Investors have been worried about deflation and contagion from a plunge in energy prices. The sector's fourth-quarter earnings are likely to show a 73.5 percent decline from the same period a year ago, dragging down the outlook for S&P 500 profits to a decline of 6.3 percent, according to S&P Capital IQ estimates.
Economically, the numbers have been a mixed bag. Jobs and housing both are improving a steady clip, but manufacturing is contracting and Thursday's headline durable goods report showed a stunning decline of 5.1 percent, against Wall Street estimates of a 0.3 percent drop.
The Fed statement acknowledged some trouble spots and importantly removed the term "balanced" to describe risks to its forecasts.
"The Fed did seem to acquiesce a little in the statement. They were certainly on the dovish side of what they could have said," Kohli said. "But definitely the market's view on where the data are headed and the Fed's view really are diametrically opposed."
Since the Fed cut its interest rate target to near-zero and began quantitative easing in late 2008, any disputes between the Fed and the markets have favored the latter.
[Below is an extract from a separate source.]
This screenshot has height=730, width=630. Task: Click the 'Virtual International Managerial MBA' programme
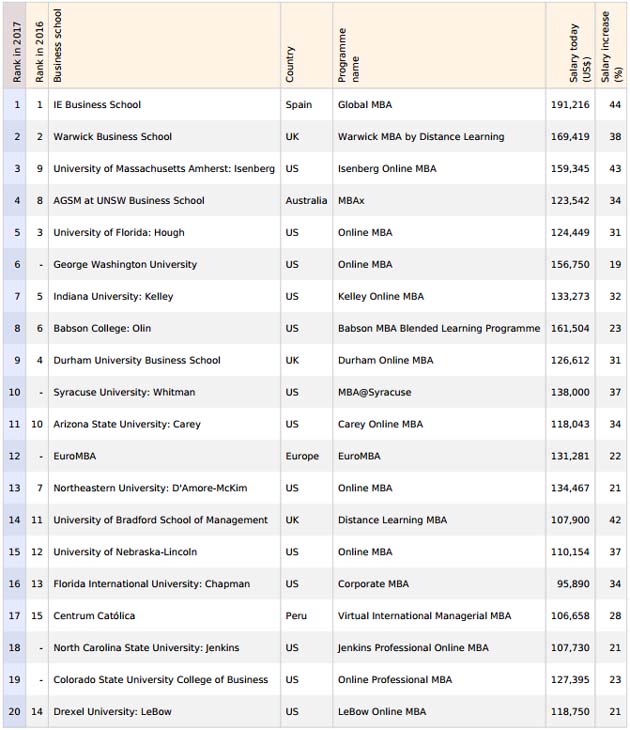pos(424,616)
Each time since the financial crisis that the market has swooned, the Fed has stepped in with stimulus, or a "put," as some in the market have called it.
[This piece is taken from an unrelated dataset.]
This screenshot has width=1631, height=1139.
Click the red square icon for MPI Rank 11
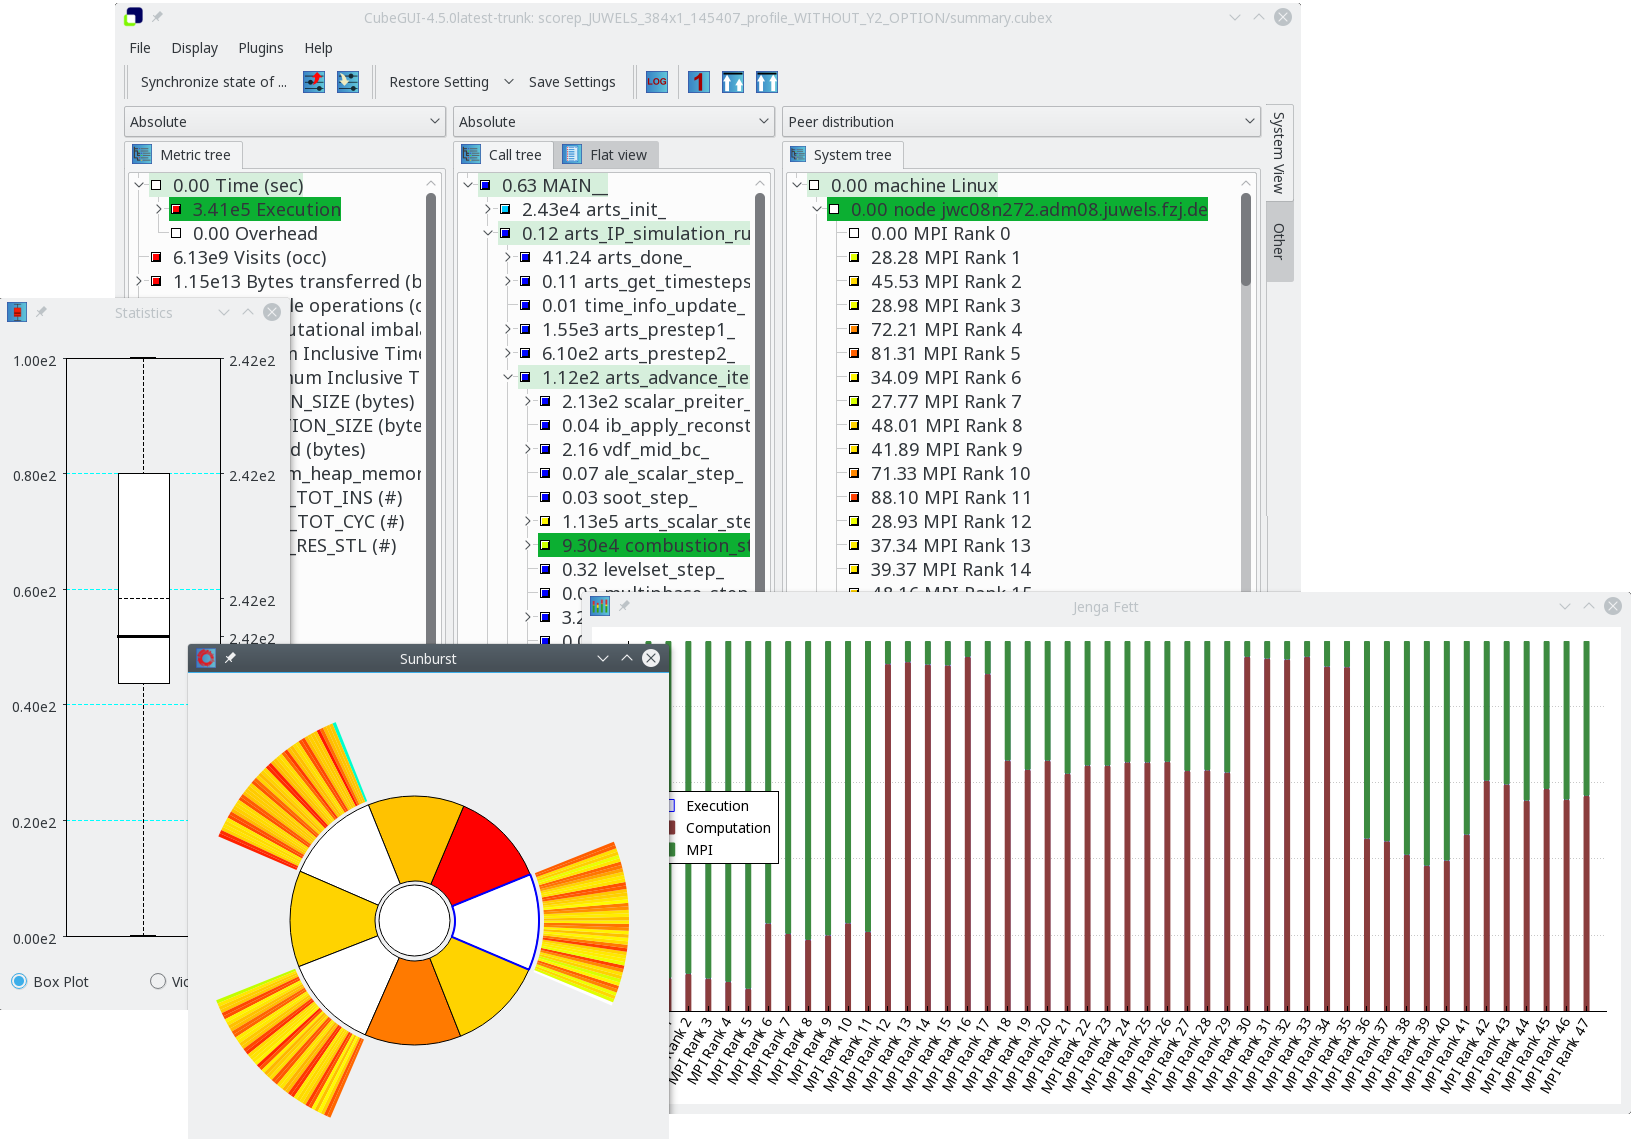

With stocks currently in correction — January is tracking as the third-worst month ever for the S&P 500 — and benchmark bond yields heading lower despite the Fed's quarter-point rate hike, there indeed has been speculation the FOMC may reverse course.
Don't bet on it, said Nicholas Colas, chief market strategist at Convergex. Colas believes that, if nothing else, Fed Chair Janet Yellen will want it known that the central bank began normalization of monetary policy on her watch. Fed critics, and some high-ranking officials within the organization for that matter, have worried over excessive risk taking that Fed policies have helped promulgate.
Yellen "has exactly two years left in that position before the next president has a chance to consider reappointing her or choosing a new person to fill the slot," Colas said in a note.
"In retrospect, every Fed chair has their emblematic 'achievement': Paul Volcker (tamed inflation), Alan Greenspan (the '90s expansion), Ben Bernanke (saved the financial system)," he added. "For Janet Yellen, her prospective accomplishment must be 'got things back to normal.' That means getting interest rates far away from the zero lower bound if at all possible. If for this reason, and no other, the Fed is going to raise rates in 2016 barring a shock to the system."
How willingly the Fed will be to buck the market is going to be key point for investors. They'll get better clues in the coming days, with Yellen set to give her semiannual congressional testimony next week and a slew of other Fed speakers scheduled in the days ahead.
Traders on Thursday were pricing in just a 12 percent change of a rate hike in March, a level that dropped precipitously from the 24 percent probability just a day ago, according to the CME's FedWatch tool. The most likely scenario is just one hike, in November or December.
If nothing else, March's meeting will give Fed officials a chance to show how willing they are to dig in their heels on policy normalization and rate hikes. Or they could show that the marriage is back on and the U.S. central bank is as beholden to market moves as ever.